The great news is that homeowners — your customers in the retail shop or on the shooting range — can take steps to protect themselves, their family and their property. You can help them stay safe and secure with the sale of quality safes or vaults. Are you and your staff prepared to master safe selling strategies?

Discuss The Details

On a more regional level, recent criminal events such as home invasions, brazen burglaries and similar crimes capture the public’s attention. These reports can cause many residents and owners to assess their personal and home security and take action. You and your staff should take note when customers begin mentioning these type of crimes and be prepared to offer solutions. 

It’s important, however, to not center conversations with customers on the fear factor, but more on serving solutions to help them protect what’s theirs. You can make that conversation more local in nature by obtaining home burglary numbers from local law enforcement agencies, state crime bureaus or federal sources with state-by-state statistics on crime and home burglaries. Posting those numbers on a board in your shop could also help start the safe selling conversation with customers.
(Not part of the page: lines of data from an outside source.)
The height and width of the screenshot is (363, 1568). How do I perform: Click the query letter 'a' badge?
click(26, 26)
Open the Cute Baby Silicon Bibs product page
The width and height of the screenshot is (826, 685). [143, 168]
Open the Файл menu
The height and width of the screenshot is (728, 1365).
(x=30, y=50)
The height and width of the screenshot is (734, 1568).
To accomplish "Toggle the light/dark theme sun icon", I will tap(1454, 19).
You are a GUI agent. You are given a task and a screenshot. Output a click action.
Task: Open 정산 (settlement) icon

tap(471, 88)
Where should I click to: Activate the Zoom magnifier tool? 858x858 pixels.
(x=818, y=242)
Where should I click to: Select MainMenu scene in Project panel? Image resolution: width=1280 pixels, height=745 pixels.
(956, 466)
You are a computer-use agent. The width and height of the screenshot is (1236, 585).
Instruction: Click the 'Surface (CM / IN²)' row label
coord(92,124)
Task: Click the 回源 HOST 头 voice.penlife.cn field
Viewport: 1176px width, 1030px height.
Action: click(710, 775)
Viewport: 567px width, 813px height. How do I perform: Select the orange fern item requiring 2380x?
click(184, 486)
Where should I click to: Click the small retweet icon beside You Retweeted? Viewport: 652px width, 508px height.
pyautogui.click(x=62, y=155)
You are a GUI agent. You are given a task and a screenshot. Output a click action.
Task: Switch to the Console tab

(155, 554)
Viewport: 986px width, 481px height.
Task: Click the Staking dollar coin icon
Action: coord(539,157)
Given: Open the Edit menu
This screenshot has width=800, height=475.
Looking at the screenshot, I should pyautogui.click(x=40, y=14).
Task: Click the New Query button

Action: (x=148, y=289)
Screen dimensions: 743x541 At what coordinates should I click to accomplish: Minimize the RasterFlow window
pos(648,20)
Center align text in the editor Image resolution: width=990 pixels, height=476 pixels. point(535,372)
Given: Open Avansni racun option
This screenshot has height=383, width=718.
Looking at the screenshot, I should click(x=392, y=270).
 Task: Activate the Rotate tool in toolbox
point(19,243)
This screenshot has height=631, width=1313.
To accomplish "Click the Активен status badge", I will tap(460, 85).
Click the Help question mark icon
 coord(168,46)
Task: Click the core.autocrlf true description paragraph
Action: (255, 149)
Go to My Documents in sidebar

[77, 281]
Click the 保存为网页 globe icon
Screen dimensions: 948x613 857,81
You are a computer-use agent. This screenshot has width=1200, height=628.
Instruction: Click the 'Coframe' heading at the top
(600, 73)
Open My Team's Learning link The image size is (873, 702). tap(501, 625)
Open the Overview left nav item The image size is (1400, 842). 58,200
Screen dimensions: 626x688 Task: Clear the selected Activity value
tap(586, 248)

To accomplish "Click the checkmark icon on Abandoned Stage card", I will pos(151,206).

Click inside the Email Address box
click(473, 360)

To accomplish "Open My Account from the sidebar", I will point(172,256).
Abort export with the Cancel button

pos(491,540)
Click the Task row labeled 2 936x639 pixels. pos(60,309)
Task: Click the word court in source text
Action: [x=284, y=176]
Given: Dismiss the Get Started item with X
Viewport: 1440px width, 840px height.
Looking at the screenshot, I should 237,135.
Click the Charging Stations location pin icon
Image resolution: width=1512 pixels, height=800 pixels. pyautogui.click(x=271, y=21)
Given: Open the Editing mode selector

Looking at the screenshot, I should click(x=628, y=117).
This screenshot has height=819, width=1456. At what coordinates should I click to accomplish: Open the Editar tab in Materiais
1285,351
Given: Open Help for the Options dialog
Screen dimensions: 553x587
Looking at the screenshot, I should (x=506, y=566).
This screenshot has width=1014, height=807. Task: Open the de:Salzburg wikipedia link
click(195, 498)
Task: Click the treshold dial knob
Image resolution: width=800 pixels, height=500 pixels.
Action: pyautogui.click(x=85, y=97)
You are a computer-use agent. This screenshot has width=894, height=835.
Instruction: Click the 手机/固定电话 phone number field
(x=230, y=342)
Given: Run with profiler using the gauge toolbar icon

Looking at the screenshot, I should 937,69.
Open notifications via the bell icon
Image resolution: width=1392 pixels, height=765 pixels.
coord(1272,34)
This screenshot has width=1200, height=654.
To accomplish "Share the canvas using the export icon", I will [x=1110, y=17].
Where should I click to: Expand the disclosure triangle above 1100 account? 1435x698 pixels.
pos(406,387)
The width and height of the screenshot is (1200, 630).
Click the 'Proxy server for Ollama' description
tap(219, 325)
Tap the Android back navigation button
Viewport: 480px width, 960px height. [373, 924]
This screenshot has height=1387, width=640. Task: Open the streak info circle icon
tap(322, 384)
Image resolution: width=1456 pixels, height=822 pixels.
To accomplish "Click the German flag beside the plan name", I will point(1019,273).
Customers always want to protect their valuables — and especially firearms. There are many options for securing valuables, and for most customers, a safe is a major purchase they will live with for the rest of their life. You and your staff should be prepared to guide them through this important purchase decision. Safe ownership normally lasts longer than ownership of a vehicle and will probably be for a longer period than ownership of the home the safe is delivered to. Safe purchase decisions are long term. 

To best serve customers, be prepared to also ask questions, keenly listen to the answers and give advice or options to guide them. Does the customer travel and want a way to secure firearms in their vehicle or motel room? Do they own several firearms and are now thinking about purchasing their first gun safe? Those are two real, but different customer security situations, and the reason why you need to listen to what customers want or need.

Gun safes are big ticket items — on so many levels. Size, weight, protection levels, security, opening methods, door hinges, fire ratings and many other details down to the exterior color and delivery options need to be addressed with the customer.  You and your employees should be able to talk about gauge thickness of steel in the door and sides, construction and welding, durability of hinges and how they open the door, plus cover fire ratings and inner storage options. Most gun safe manufacturers now offer great brochures to hand to customers with all the details. Most manufacturers also provide hang tags to use in the store or valuable informative details on their websites. 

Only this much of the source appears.